Wade in the Water
Colorado's governor and lieutenant governor have waded into the fight over the proposed Animas-La Plata water project in southwestern Colorado. And some of those opposed to the project see the move as a step toward a pared-down version of the oft-delayed government endeavor.
After Governor Roy Romer sat down with the two sides in separate conferences last month, a joint meeting was scheduled for October 9 to begin negotiations between the warring parties. Invitations have been extended to, among others, Senator Ben Nighthorse Campbell, a staunch supporter of the plan, and Secretary of the Interior Bruce Babbitt, whose department oversees the Bureau of Reclamation, which hopes to build the project.

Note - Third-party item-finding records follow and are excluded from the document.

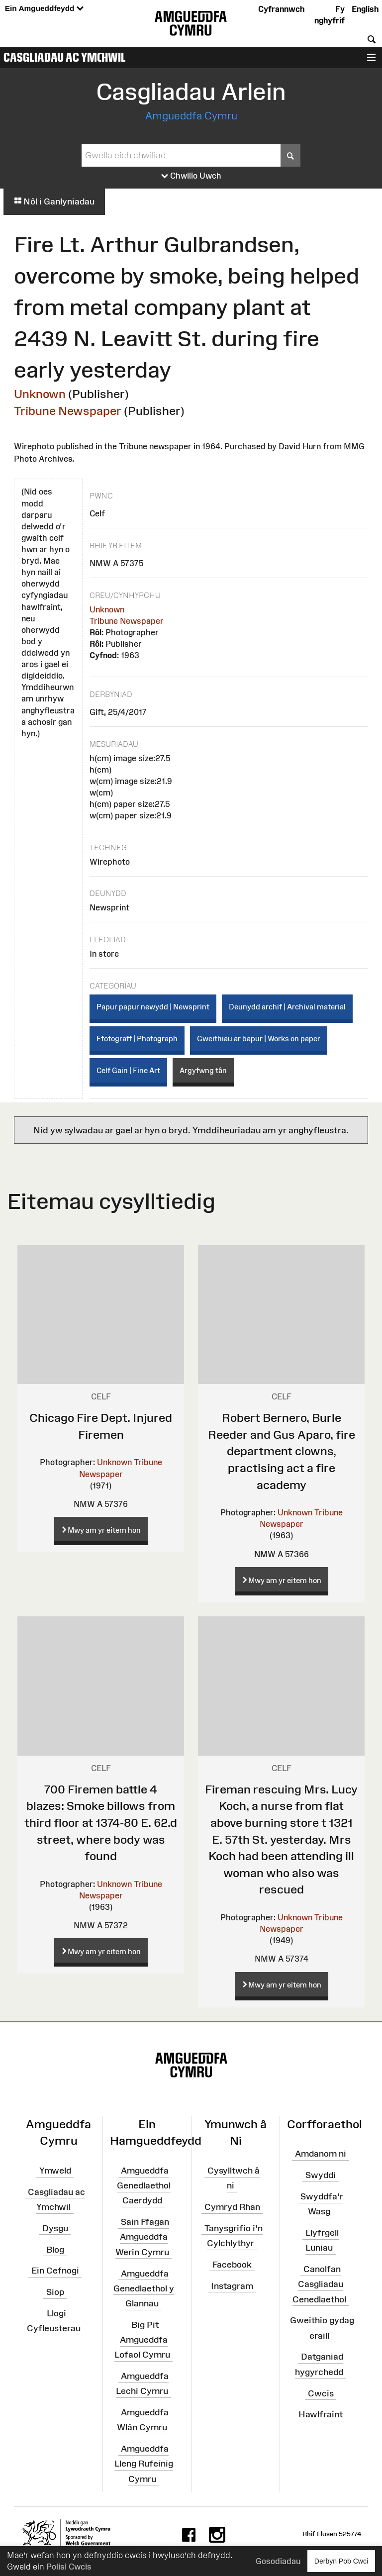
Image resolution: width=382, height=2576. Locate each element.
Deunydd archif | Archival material (287, 1006)
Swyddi (320, 2175)
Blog (55, 2249)
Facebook (232, 2265)
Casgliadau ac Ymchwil (64, 57)
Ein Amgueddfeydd (44, 8)
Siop (55, 2292)
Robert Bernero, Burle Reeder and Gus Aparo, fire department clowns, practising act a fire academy (281, 1451)
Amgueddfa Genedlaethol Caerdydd (144, 2185)
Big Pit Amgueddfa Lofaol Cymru (142, 2340)
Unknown (40, 393)
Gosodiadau (278, 2561)
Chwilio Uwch (191, 176)
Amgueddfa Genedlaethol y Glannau (143, 2288)
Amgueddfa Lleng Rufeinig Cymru (143, 2463)
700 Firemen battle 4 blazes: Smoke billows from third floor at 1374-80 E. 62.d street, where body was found (100, 1823)
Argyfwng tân (203, 1070)
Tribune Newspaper (67, 410)
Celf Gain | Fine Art (128, 1070)
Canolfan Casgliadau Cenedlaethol (319, 2284)
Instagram (232, 2286)
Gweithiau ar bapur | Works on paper (258, 1038)
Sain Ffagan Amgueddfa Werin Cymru (142, 2237)
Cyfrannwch (281, 8)
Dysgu (55, 2228)
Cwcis (321, 2393)
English (365, 8)
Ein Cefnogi (55, 2271)
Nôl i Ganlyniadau (54, 201)
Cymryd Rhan (232, 2207)
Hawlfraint (320, 2414)
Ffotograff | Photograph (137, 1038)
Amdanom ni (320, 2154)
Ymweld (55, 2171)
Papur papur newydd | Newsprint (152, 1006)
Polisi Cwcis (69, 2566)
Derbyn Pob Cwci (341, 2561)
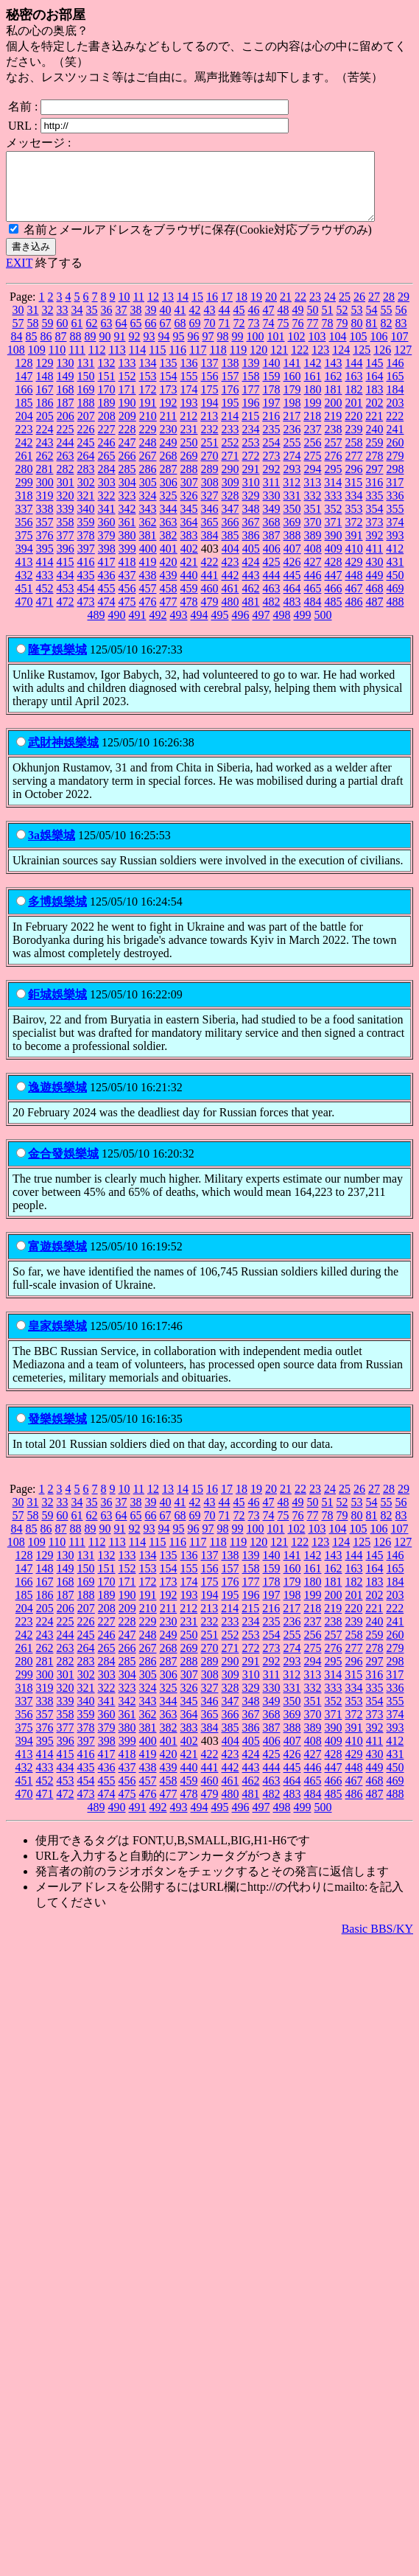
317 (395, 495)
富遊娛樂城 (57, 1259)
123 (320, 363)
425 (272, 575)
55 (386, 323)
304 (127, 495)
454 (86, 601)
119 (238, 363)
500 (323, 628)
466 (333, 601)
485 (333, 615)
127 (403, 363)
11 (138, 310)
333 (333, 509)
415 (65, 575)
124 (341, 363)
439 (168, 588)
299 (24, 495)
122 (300, 363)
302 (86, 495)
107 (400, 349)
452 (45, 601)
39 (151, 323)
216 (271, 429)
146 (395, 376)
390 (333, 548)
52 (342, 323)
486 (354, 615)
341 (107, 522)
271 (230, 469)
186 (45, 416)
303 (107, 495)
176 (230, 402)
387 (272, 548)
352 (333, 522)
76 (298, 336)
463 (272, 601)
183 (375, 402)
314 (333, 495)
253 (251, 455)
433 (45, 588)
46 (254, 323)
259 (375, 455)
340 (86, 522)
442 (230, 588)
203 (395, 416)
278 (375, 469)
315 (353, 495)
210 (148, 429)
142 (313, 376)
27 (374, 310)
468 (375, 601)
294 (313, 482)
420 (168, 575)
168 (65, 402)
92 (135, 349)
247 (127, 455)
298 (395, 482)
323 (127, 509)
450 (395, 588)
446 (313, 588)
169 (86, 402)
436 (107, 588)
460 (210, 601)
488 (395, 615)
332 (313, 509)
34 (77, 323)
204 (24, 429)
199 (313, 416)
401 (168, 562)
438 (148, 588)
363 (168, 535)
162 (333, 389)
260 (395, 455)
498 (282, 628)
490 (117, 628)
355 (395, 522)
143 (333, 376)
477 (168, 615)
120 (258, 363)
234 (251, 442)
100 (255, 349)
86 (46, 349)
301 (65, 495)
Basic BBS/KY (377, 1942)
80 (357, 336)
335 (375, 509)
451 (24, 601)
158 (251, 389)
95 (179, 349)
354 (375, 522)
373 (375, 535)
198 (292, 416)
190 (127, 416)
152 (127, 389)
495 (220, 628)
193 (189, 416)
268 (168, 469)
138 (230, 376)
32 (48, 323)
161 (313, 389)
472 (65, 615)
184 (395, 402)
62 (92, 336)
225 (65, 442)
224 (45, 442)
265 (107, 469)
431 (395, 575)
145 (375, 376)
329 (251, 509)
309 (230, 495)
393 (395, 548)
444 (272, 588)
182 (354, 402)
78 (328, 336)
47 (269, 323)
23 (315, 310)
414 (45, 575)
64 (121, 336)
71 (224, 336)
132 (107, 376)
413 (24, 575)
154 (168, 389)
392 (375, 548)
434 (65, 588)
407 (292, 562)
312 (291, 495)
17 (227, 310)
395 (45, 562)
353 (354, 522)
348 (251, 522)
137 (210, 376)
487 (375, 615)
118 (217, 363)
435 (86, 588)
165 (395, 389)
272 (251, 469)
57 (18, 336)
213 (209, 429)
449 (375, 588)
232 (210, 442)
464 (292, 601)
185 (24, 416)
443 (251, 588)
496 (241, 628)
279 (395, 469)
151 (107, 389)
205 (45, 429)
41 (180, 323)
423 (230, 575)
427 (313, 575)
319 (45, 509)
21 (286, 310)
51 (328, 323)
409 (333, 562)
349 (272, 522)
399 (127, 562)
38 (136, 323)
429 (354, 575)
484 (313, 615)
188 (86, 416)
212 (188, 429)
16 (212, 310)
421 (189, 575)
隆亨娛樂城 (57, 663)
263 (65, 469)
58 (33, 336)
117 (197, 363)
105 (358, 349)
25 (345, 310)
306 (168, 495)
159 (272, 389)
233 (230, 442)
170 (107, 402)
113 (116, 363)
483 (292, 615)
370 (313, 535)
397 (86, 562)
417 (107, 575)
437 (127, 588)
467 (354, 601)
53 (357, 323)
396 (65, 562)
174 (189, 402)
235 (272, 442)
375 (24, 548)
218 (312, 429)
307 (189, 495)
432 (24, 588)
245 (86, 455)
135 (168, 376)
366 (230, 535)
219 (333, 429)
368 (272, 535)
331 (292, 509)
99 (238, 349)
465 (313, 601)
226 (86, 442)
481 (251, 615)
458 (168, 601)
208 (107, 429)
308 (210, 495)
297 (375, 482)
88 (76, 349)
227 (107, 442)
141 (292, 376)
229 (148, 442)
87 (61, 349)
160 (292, 389)
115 (157, 363)
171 (127, 402)
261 (24, 469)
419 (148, 575)
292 (272, 482)
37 (121, 323)
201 (354, 416)
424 (251, 575)
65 (136, 336)
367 (251, 535)
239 (354, 442)
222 (395, 429)
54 (372, 323)
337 (24, 522)
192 (168, 416)
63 (107, 336)
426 (292, 575)
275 (313, 469)
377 (65, 548)
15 (197, 310)
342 (127, 522)
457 (148, 601)
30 (18, 323)
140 (272, 376)
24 (330, 310)
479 (210, 615)
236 (292, 442)
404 (230, 562)
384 (210, 548)
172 (148, 402)
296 (354, 482)
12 (153, 310)
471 (45, 615)
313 (312, 495)
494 (199, 628)
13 (168, 310)
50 (313, 323)
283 (86, 482)
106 (379, 349)
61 (77, 336)
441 (210, 588)
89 (90, 349)
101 (276, 349)
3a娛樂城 (51, 848)
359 (86, 535)
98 (223, 349)
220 (353, 429)
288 (189, 482)
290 (230, 482)
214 (230, 429)
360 (107, 535)
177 (251, 402)
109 (37, 363)
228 (127, 442)
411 (374, 562)
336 (395, 509)
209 (127, 429)
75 (283, 336)
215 (250, 429)
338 (45, 522)
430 (375, 575)
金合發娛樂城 (63, 1167)
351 (313, 522)
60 (62, 336)
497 (261, 628)
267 (148, 469)
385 (230, 548)
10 (124, 310)
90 (105, 349)
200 (333, 416)
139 (251, 376)
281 (45, 482)
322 (107, 509)
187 (65, 416)
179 (292, 402)
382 (168, 548)
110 (57, 363)
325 (168, 509)
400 (148, 562)
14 (183, 310)
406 (272, 562)
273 (272, 469)
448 (354, 588)
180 (313, 402)
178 (272, 402)
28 (389, 310)
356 (24, 535)
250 (189, 455)
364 (189, 535)
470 (24, 615)
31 (33, 323)
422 (210, 575)
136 (189, 376)
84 (17, 349)
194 (210, 416)
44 (224, 323)
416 (86, 575)
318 (24, 509)
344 (168, 522)
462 (251, 601)
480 (230, 615)
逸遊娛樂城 (57, 1100)
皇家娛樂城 (57, 1339)
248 (148, 455)
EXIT (19, 276)
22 (300, 310)
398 (107, 562)
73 (254, 336)
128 (24, 376)
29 (403, 310)
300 (45, 495)
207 (86, 429)
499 (302, 628)
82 (386, 336)
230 (168, 442)
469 (395, 601)
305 (148, 495)
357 (45, 535)
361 (127, 535)
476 (148, 615)
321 (86, 509)
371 (333, 535)
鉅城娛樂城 (57, 1007)
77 (313, 336)
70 (210, 336)
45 (239, 323)
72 (239, 336)
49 (298, 323)
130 (65, 376)
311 (271, 495)
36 (107, 323)
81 (372, 336)
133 (127, 376)
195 (230, 416)
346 (210, 522)
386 (251, 548)
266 (127, 469)
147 (24, 389)
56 (401, 323)
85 (32, 349)
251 (210, 455)
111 (76, 363)
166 (24, 402)
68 (180, 336)
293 (292, 482)
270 (210, 469)
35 (92, 323)
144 (354, 376)
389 (313, 548)
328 (230, 509)
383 (189, 548)
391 (354, 548)
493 (179, 628)
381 (148, 548)
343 (148, 522)
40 (166, 323)
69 (195, 336)
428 (333, 575)
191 (148, 416)
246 (107, 455)
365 (210, 535)
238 (333, 442)
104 (338, 349)
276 (333, 469)
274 (292, 469)
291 (251, 482)
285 (127, 482)
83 (401, 336)
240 (375, 442)
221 (374, 429)
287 (168, 482)
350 (292, 522)
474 (107, 615)
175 (210, 402)
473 (86, 615)
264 (86, 469)
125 (361, 363)
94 (164, 349)
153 (148, 389)
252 (230, 455)
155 (189, 389)
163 (354, 389)
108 (16, 363)
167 (45, 402)
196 (251, 416)
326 (189, 509)
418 (127, 575)
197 (272, 416)
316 (374, 495)
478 (189, 615)
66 (151, 336)
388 (292, 548)
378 (86, 548)
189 (107, 416)
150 (86, 389)
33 (62, 323)
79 (342, 336)
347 (230, 522)
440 (189, 588)
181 (333, 402)
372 (354, 535)
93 (149, 349)
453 (65, 601)
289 (210, 482)
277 (354, 469)
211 (168, 429)
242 (24, 455)
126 (382, 363)
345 (189, 522)
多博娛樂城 (57, 915)
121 (279, 363)
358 (65, 535)
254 (272, 455)
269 (189, 469)
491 (138, 628)
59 (48, 336)
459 (189, 601)
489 (96, 628)
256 (313, 455)
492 (158, 628)
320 (65, 509)
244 (65, 455)
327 (210, 509)
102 (297, 349)
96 (194, 349)
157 (230, 389)
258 (354, 455)
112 (96, 363)
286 (148, 482)
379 (107, 548)
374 (395, 535)
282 (65, 482)
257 (333, 455)
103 (317, 349)
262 (45, 469)
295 (333, 482)
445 (292, 588)
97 (208, 349)
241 (395, 442)
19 (256, 310)
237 (313, 442)
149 (65, 389)
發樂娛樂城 (57, 1432)
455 (107, 601)
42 (195, 323)
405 (251, 562)
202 (375, 416)
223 (24, 442)
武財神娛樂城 (63, 755)
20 (271, 310)
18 (241, 310)
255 (292, 455)
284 (107, 482)
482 (272, 615)
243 (45, 455)
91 (120, 349)
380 (127, 548)
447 (333, 588)
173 (168, 402)
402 (189, 562)
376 (45, 548)
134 (148, 376)
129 (45, 376)
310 (251, 495)
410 (354, 562)
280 (24, 482)
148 (45, 389)
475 (127, 615)
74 (269, 336)
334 (354, 509)
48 (283, 323)
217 (291, 429)
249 (168, 455)
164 (375, 389)
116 (177, 363)
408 (313, 562)
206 (65, 429)
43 (210, 323)
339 (65, 522)
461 (230, 601)
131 (86, 376)
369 (292, 535)
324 (148, 509)
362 (148, 535)
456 (127, 601)
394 (24, 562)
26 (359, 310)
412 (395, 562)
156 (210, 389)
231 (189, 442)
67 (166, 336)
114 (137, 363)
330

Project opponents on the invitation list include the Sierra Club Legal Defense Fund, the Southern Ute Grassroots Organization, the Colorado Rivers Alliance and a group called Taxpayers for the Animas River. Invited proponents include the Southern Ute and Ute Mountain Ute tribal councils, area water-conservancy district representatives, and land developers and farmers who would benefit.
Those in favor of the estimated $710 million project contend that its completion is necessary to fulfill agreements between the state and federal governments with the two Ute tribal councils over their rights to one-third of the water in the Animas and La Plata rivers. Those opposed note that under the only government-funded phase of the plan, the Indians wouldn't get any water delivered to their reservations. They say it is a boondoggle meant to benefit Durango-area land developers and white farmers and ranchers.
As currently proposed, the plan also violates numerous environmental and land-reclamation laws, says Lori Potter, an attorney for the Sierra Club Legal Defense Fund. The Sierra Club has successfully delayed the project since 1990 through a series of lawsuits on a variety of grounds, including violations of the Endangered Species Act, the project's questionable economic benefits and the Bureau of Reclamation's repeated violations of public-comment statutes.
Despite its own reports that the project is economically unfeasible, the bureau continues to push for it, Potter says, "because it's like the million-ton tanker that can't turn around for several lifetimes. They have a lot of people and institutional resources invested in wanting to see this 'last of the big water projects' built."
Potter, who recently joined a private firm but has been retained by the defense fund and the taxpayers' group to represent their interests, says she welcomes the intercession of the governor's office. Lieutenant Governor Gail Schoettler, who also heads the Colorado Commission on Indian Affairs, will preside over the October meeting.
Attorney Sam Maynes, who represents a Durango water-conservancy district and who, as the attorney for the Southern Ute tribe, has been one of the most outspoken proponents of the project, didn't return calls from Westword. According to some of those on the invitation list, participants were asked not to talk about the meeting beforehand. However, the meeting will be open to the public.
James Doyle, a spokesman for Senator Campbell, said he isn't sure if the senator, who recently broke his arm in a motorcycle accident, will attend the meeting. "But a representative will be there," Doyle adds. Campbell recently saved a $10 million appropriation to begin preliminary construction of the project after members of the House of Representatives voted to eliminate it.
In its current form, Phase I of the plan would cost about $450 million and would involve the construction of a pumping station on the Animas River--which runs through Durango and then south through the Southern Ute reservation--to pump water hundreds of feet uphill into a reservoir. From there, a series of pipes and canals would deliver water to farmers and developers, but it would not go to the reservations. The tribes would get water only under Phase II, which has no provisions for taxpayer-supported funding.
Potter says opponents of the project will not go into the meeting with a set agenda--except that they don't want the project as currently envisioned. There are other alternatives, she says, including a scaled-down version that addresses only Indian water rights, as well as a plan by which the Indians could be given the right to market water already held in federal reservoirs or to market power generated at other facilities, without a facility being built.
Leonard Burch, chairman of the Southern Ute tribe, says the Southern Utes want to develop their lands and that they need water, not money, to do so. But Potter says it's time for proponents of the project to do a "reality check."
"I don't think Congress is going to support spending that kind of money for a few pinto-bean farmers and land developers who want to build trophy homes," she says.
Schoettler says the two sides are going to have to reach a compromise and that some version of the project is likely to be built.
"If everything goes well, we'll work out an agreement on how to move forward that resolves the Indian water-rights requirements," says Schoettler. But, she concedes, the two sides are far apart, and reaching an agreement will be "difficult."
Schoettler describes her role as "mediator and facilitator." She says she performed a similar function and "kept the parties at the table" to work out agreements on environmental cleanup issues at both the Rocky Mountain Arsenal and the Rocky Flats nuclear-weapons plant.